None of this would have passed muster except that Romney was so much better a candidate than everyone else in the field—so much more fluid, with a superior demeanor and the disposition of a leader—that he actually seemed to elevate the lack of a substantive core to a higher level. For unlike him, every serious rival to Romney did run in some sense as a candidate of ideas. By far the most interesting was Pawlenty, a successful Republican governor in a Democratic state who had devoted himself to advocating a series of policies to help lower-middle-class Americans. But Pawlenty was like a wet match that never caught fire.
Perry, whose successful governorship in the nation’s second-largest and most prosperous state made him the most serious threat to Romney, came out with an extraordinarily radical book called Fed Up in 2010. In it he not only decried Social Security as a Ponzi scheme, but also said he was opposed to the constitutional amendment on the direct election of senators and intimated a philosophical opposition to the Federalist Papers. It is one of the more interesting books a successful politician has ever published—and would have made him unelectable had he survived undoing himself in two disastrous debate performances.
Gingrich was the candidate of far too many ideas, some good, some bad, some crazy, and all expressed with the emphatic self-confidence of someone unable to distinguish the good from the bad from the crazy. Rick Santorum ran as the race’s social-conservative conscience, whose life experience had saddled him with a deeply pessimistic view of the condition of the human soul. Jon Huntsman, the former governor of Utah who served as Obama’s ambassador to China, issued a series of interesting and deeply conservative policy papers, but he was supercilious and oleaginous as he sought to explain them.
Listening to these men—and the oddities who succeeded in turning a deadly serious primary season into a parody of itself—was enough to make one doubt the value of candidacies of ideas and the peculiar candidates who espoused them. As someone said, Romney got the job because he was the only one who came to the job interview in a suit.
And so Romney it became. With the results we saw on November 6.

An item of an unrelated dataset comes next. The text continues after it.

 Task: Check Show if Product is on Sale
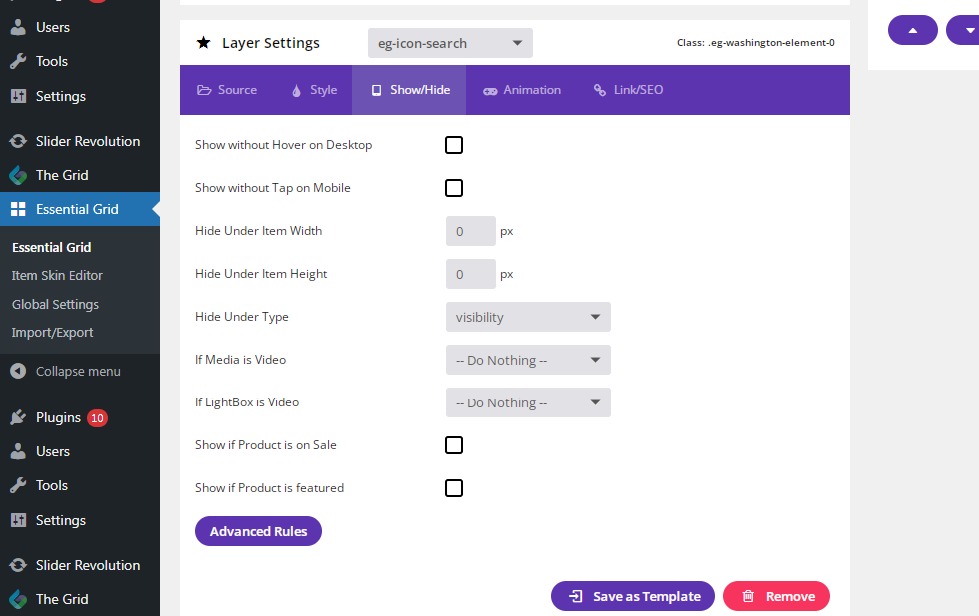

None of this should obscure the fact that the election revealed that the Republican Party is in a deeply troubled condition that goes far beyond the merely technical. If the fact were simply that Mitt Romney was outplayed by Barack Obama in a relatively close election, Republican candidates for the Senate and House would have fared better than he. But as Ramesh Ponnuru points out: “He did better than Connie Mack in Florida, George Allen in Virginia, Tommy Thompson in Wisconsin, Denny Rehberg in Montana, Jeff Flake in Arizona, Pete Hoekstra in Michigan, Deb Fischer in Nebraska, Rick Berg in North Dakota, Josh Mandel in Ohio, and of course Todd Akin in Missouri, and Richard Mourdock in Indiana. In some cases Romney did a lot better.” Of the names on this list, only Flake and Fischer won their races. The election ended with Democrats winning two new seats in the Senate and increasing their majority to 55 when the conventional wisdom at the beginning of the year was that the GOP was likely to take control of the body.
As Ponnuru says, when a party loses as definitively—though narrowly—as the GOP did in November, one must ask not what the man at the top of the ticket did wrong but what is the common element that seems to tarnish Republican candidates or, all things being equal, makes it harder for them to prevail.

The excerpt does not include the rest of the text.